American home economist

Zelta Fern Feike Rodenwold (January 3, 1895 – June 14, 1987) was an American home economist, editor, and broadcaster. She was director of women's programs at KOAC radio in Oregon, and an information specialist with the Bureau of Home Economics in Washington, D.C. She was editor of the Journal of Home Economics.

==Early life and education==
Feike was born in Bayard, Iowa, the daughter of Ferdinand Boyd Feike and Anna Belle Peterson Feike. Her father ran a furniture store. She went to high school in Oklahoma, attended Drake University in Iowa, and graduated from Oregon State University (OSU) in 1919. In 1969 she was recognized with the OSU Outstanding Graduate Award. She was a member of the Delta Zeta sorority. In 1975, Delta Zeta chapter at OSU honored Rodenwold as their first initiate and first chapter president.

She earned a master's degree from Iowa State College in 1929.

==Career==
She was secretary of the School of Home Economics at OSU from 1919 to 1921. She was manager of the Oregon State University Alumni Association from 1921 to 1926, and founding editor the association's magazine. From 1930 to 1946, Rodenwold was director of women's programs at KOAC-AM in Corvallis, Oregon, and was heard daily giving home economics advice to listeners. She gave talks to women's groups in Oregon.

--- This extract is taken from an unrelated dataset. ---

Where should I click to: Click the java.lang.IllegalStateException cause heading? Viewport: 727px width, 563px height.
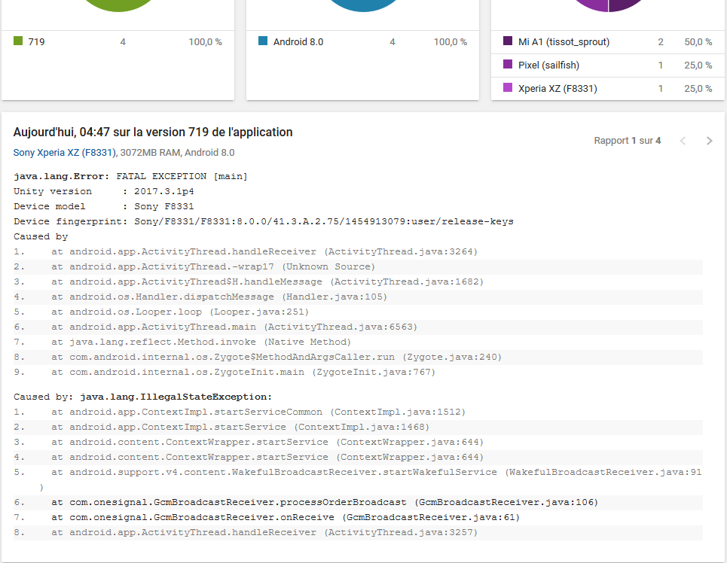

In 1946 Rodenwold became editor of the Journal of Home Economics, official publication of the American Home Economics Association. In the 1950s, as an information specialist with the USDA's Bureau of Home Economics, she was based in Washington, D.C. She gave demonstrations to women's groups, and appeared in educational films about food preparation. In 1953 she represented the United States at the Home Economics Association meeting in Edinburgh.

==Publications==
- Woman's Career Through Training in Home Economics (1927)
- "The Vocational Guidance Movement in Oregon" (1928)
- "Introducing Home Economics into the Orient" (1928)
- "Balanced Diet by Suggestion" (1929)
- "The Homemaker's Bookshelf" (1929)
- What can a woman do with home economics training (1930)

==Personal life==
Feike married Benjamin William Rodenwold in 1924. He was a professor of animal husbandry at OSU, and he died in 1943. She died in 1987, at the age of 92, in Portland.